● TASK REQUIREMENTS
Could you copy out, word for word, the lines of the material starting with the line containing "You are a computer-use agent. The" and going on through the line containing "[1149, 383]"?

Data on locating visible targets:
■ ■ ■
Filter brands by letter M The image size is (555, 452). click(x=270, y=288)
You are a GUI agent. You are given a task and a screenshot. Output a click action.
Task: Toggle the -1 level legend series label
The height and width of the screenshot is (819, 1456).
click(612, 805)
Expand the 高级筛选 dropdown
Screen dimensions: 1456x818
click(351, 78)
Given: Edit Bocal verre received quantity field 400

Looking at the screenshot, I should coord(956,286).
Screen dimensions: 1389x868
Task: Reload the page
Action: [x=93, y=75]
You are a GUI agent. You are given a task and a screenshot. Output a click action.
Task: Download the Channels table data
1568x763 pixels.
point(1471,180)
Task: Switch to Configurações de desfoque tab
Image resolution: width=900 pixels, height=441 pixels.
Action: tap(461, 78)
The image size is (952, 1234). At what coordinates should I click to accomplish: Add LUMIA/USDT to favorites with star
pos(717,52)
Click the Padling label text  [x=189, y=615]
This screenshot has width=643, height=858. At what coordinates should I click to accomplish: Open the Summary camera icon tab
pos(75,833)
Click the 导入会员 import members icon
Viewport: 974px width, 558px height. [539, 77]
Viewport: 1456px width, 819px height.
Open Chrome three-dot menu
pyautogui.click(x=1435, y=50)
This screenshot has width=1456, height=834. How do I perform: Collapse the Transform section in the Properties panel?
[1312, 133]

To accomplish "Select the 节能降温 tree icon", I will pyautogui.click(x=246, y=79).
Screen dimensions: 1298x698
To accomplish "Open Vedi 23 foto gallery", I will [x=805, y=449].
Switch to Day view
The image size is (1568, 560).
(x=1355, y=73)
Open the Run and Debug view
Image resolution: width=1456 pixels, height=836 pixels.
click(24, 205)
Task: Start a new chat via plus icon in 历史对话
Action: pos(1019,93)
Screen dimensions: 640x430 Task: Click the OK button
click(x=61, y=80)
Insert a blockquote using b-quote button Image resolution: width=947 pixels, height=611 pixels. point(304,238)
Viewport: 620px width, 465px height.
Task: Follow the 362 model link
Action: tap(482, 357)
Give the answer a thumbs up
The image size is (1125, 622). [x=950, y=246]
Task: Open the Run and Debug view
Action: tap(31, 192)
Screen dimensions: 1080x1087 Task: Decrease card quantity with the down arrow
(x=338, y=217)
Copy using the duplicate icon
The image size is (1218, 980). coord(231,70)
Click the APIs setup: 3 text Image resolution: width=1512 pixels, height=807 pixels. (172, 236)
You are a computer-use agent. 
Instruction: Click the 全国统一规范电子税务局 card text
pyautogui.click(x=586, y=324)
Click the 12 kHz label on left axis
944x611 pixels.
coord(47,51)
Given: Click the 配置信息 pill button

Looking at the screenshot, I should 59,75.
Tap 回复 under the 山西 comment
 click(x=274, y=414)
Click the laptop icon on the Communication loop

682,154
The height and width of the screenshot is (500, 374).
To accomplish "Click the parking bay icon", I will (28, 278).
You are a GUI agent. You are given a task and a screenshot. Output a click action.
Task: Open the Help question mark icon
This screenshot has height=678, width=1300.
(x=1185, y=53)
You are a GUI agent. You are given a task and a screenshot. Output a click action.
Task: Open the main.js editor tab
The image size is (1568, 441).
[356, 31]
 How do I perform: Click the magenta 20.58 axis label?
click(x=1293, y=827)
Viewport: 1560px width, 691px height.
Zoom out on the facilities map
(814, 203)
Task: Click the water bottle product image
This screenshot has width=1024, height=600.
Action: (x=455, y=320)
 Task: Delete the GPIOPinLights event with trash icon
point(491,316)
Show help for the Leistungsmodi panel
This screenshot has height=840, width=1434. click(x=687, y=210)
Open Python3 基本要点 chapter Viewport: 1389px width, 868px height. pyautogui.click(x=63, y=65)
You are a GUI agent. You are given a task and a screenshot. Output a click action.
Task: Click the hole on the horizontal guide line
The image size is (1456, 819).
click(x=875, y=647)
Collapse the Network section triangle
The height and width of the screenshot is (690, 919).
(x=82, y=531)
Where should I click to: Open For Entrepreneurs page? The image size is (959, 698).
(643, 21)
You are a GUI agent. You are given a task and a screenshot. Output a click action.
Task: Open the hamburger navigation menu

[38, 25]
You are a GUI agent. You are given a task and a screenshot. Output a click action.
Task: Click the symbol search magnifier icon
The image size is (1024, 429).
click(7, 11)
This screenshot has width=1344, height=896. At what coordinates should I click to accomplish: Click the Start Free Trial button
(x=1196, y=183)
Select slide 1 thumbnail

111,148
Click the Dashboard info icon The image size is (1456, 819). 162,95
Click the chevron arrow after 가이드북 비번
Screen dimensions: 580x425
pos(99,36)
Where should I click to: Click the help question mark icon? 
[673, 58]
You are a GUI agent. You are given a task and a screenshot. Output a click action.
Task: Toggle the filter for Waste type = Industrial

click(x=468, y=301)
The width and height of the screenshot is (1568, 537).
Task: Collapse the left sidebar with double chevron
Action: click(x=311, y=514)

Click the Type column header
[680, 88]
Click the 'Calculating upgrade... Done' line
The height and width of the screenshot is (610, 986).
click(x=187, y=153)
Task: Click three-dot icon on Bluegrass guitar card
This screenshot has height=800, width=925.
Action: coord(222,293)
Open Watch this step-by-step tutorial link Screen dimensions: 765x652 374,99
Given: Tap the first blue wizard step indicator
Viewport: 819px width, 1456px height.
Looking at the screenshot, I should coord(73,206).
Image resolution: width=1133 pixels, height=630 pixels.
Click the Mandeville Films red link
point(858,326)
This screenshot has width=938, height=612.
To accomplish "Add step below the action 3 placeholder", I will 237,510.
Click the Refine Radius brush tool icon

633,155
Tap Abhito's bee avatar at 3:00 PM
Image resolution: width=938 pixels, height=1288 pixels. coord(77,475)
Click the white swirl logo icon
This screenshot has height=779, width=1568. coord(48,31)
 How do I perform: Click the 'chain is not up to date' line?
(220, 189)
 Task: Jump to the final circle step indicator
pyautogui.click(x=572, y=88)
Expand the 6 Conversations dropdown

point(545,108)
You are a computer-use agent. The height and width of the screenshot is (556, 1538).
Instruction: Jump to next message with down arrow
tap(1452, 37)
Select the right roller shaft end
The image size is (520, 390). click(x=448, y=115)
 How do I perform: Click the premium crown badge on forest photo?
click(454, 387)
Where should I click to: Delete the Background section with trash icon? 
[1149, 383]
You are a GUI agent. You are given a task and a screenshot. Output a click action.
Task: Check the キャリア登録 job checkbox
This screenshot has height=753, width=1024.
■ ■ ■
● TASK ANSWER
You are a computer-use agent. The height and width of the screenshot is (556, 1538).
Instruction: Jump to next message with down arrow
tap(1452, 37)
Select the right roller shaft end
The image size is (520, 390). click(x=448, y=115)
 How do I perform: Click the premium crown badge on forest photo?
click(454, 387)
Where should I click to: Delete the Background section with trash icon? 
[1149, 383]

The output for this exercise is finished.